Ligand substitution and growth reactions with Ru3Se2 nido clusters. Coordination isomerism in [WRu3(mu(4)-Se)(2)(mu-CO)(4)(CO)(7)(L)] (L = phosphine ligand) and electrochemical behaviour of the Ru3MSe2 core clusters (M = Ru, W) in solution

The monosubstituted selenido-carbonyl open-triangular nido cluster [Ru-3(mu(3)-Se)(2)(CO)(8)(L)] (L = trispyrrolidinylphosphine, tpnp) reacts with trisparamethoxyphenylphosphine (t4mpp) and alpha,alpha'-bis(diphenylphosphinemethyl)benzene (dpmb), giving, respectively, the di- and tri-substituted [Ru-3(mu(3)-Se)(2)(CO)(6)(tpnp)(dpmb)] and [Ru-3(mu(3)-Se)(2)(CO)(7)(tpnp)(t4mpp)] clusters. Moreover, clusters [Ru-3(mu(3)-Se)(2)(CO)(8)(L)] (L = tpnp, t4mpp, diphenylmethoxyphosphine (dpxp)) show a reactivity towards [W(CO)(3)(MeCN)(3)], leading to the corresponding bimetallic closo clusters [WRu3(mu(4)-Se)(2)(mu-CO)(4)(CO)(7)(L)]. The formation of two coordination isomers, due to the position of L on different Ru atoms, confirms the presence in solution of two [Ru-3(mu(3)-Se)(2)(CO)(8)(L)] isomers before the attack of the W(CO)(3) fragment.
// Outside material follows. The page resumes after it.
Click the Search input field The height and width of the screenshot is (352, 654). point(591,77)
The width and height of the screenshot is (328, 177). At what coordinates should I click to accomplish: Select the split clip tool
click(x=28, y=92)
Finally, electrochemical measurements show that the substitution of a Ru atom with a W atom in the closo Ru4Se2 cluster core triggers significant changes in the redox activity of the cluster core, which is further modulated by the electronic effects of the peripheral phosphines.